* START TEXT EXCERPT *

The project will also finance the upgrading of the agricultural product safety and quality testing, management, monitoring, and enforcement system in agricultural, livestock and aquaculture. The establishment of a risk-based agricultural product safety monitoring system will be piloted. A number of laboratories for testing pesticide and veterinary product residues will be constructed or rehabilitated.
In addition, the project will seek to increase the level of knowledge on agricultural product safety and quality through financing applied research, training and public education. Under the project a public awareness campaign will be carried out through television, radio and newspapers outlets to promote agricultural product safety among farmers and the general public. Eligible private enterprises or farmers associations will receive small loans from the project to develop and demonstrate models for integrating small-scale farmers into high quality, high value and safe agricultural product chains.
"The Jilin Agricultural Product Quality and Safety Project provides an ideal platform to test new approaches to implementing agricultural product safety," said Iain G. Shuker, World Bank Task Manager for this project. "Once these approaches have been tested and proven successful, they can be rolled out to other provinces in China."
The US$100 million loan from the World Bank will finance 70 percent of the total project investment. This is the first food safety project that the World Bank has supported in China. It is the largest food safety project ever financed by the World Bank. The Bank's study entitled "China's compliance with Food Safety Requirements for Fruits and Vegetables" in 2006 and policy note entitled "Food Safety in China" in 2008 laid the groundwork for the development of this project.

* END TEXT EXCERPT *
* START DATA EXCERPTS *

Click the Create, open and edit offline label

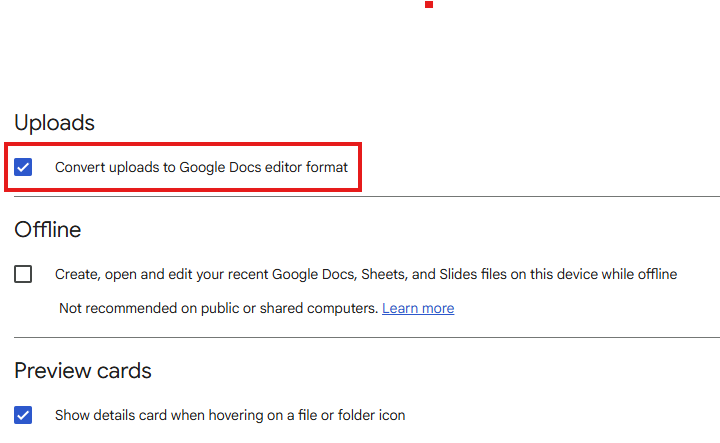click(x=366, y=274)
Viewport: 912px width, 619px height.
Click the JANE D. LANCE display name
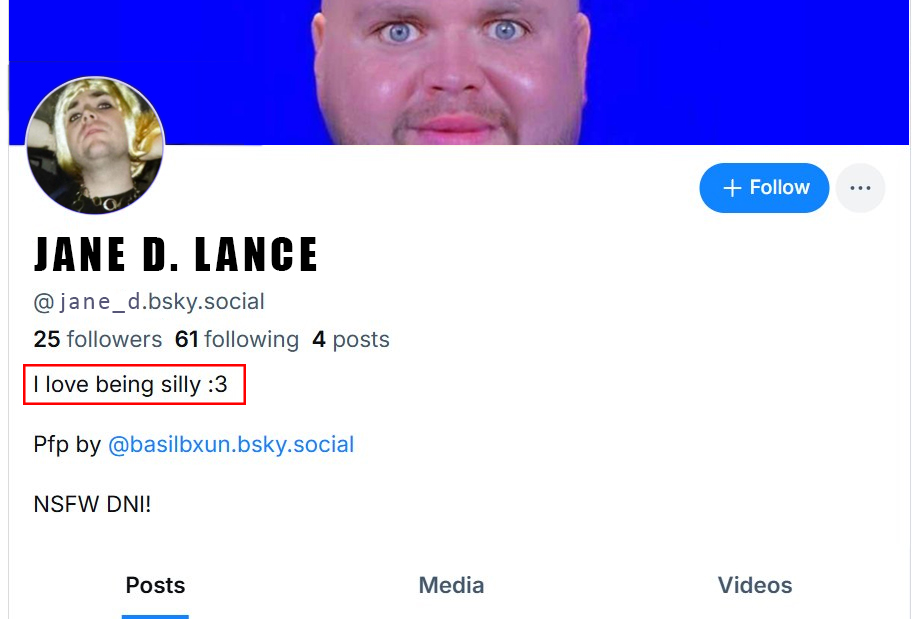tap(176, 254)
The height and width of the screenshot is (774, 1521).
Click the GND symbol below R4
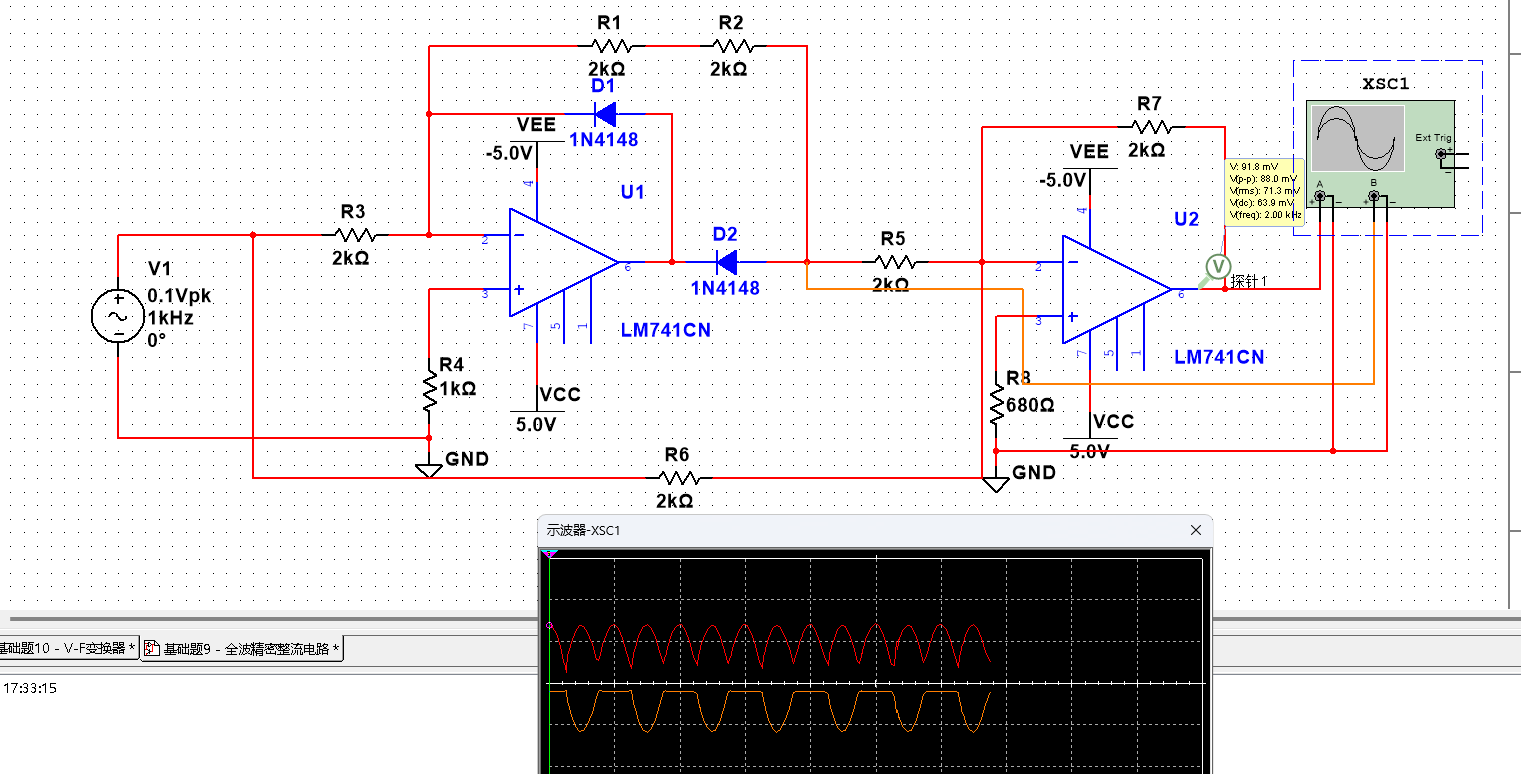pos(428,465)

* END DATA EXCERPTS *

REQUIRED ACTIONS:
1. Answer these questions about the World Bank food safety project text:
(a) How large is the World Bank loan?
(b) What role does Iain G. Shuker hold?
(c) Through which outlets will the public awareness campaign be carried out?
2. Turn the listing, from the line with "The height and" through the end of the listing, into a numbered list, skipping blank lines. Leave the pictures out.

WRITTEN ANSWERS:
1.
(a) US$100 million
(b) World Bank Task Manager for this project
(c) Television, radio and newspapers

2.
1. The height and width of the screenshot is (774, 1521).
2. Click the GND symbol below R4
3. pos(428,465)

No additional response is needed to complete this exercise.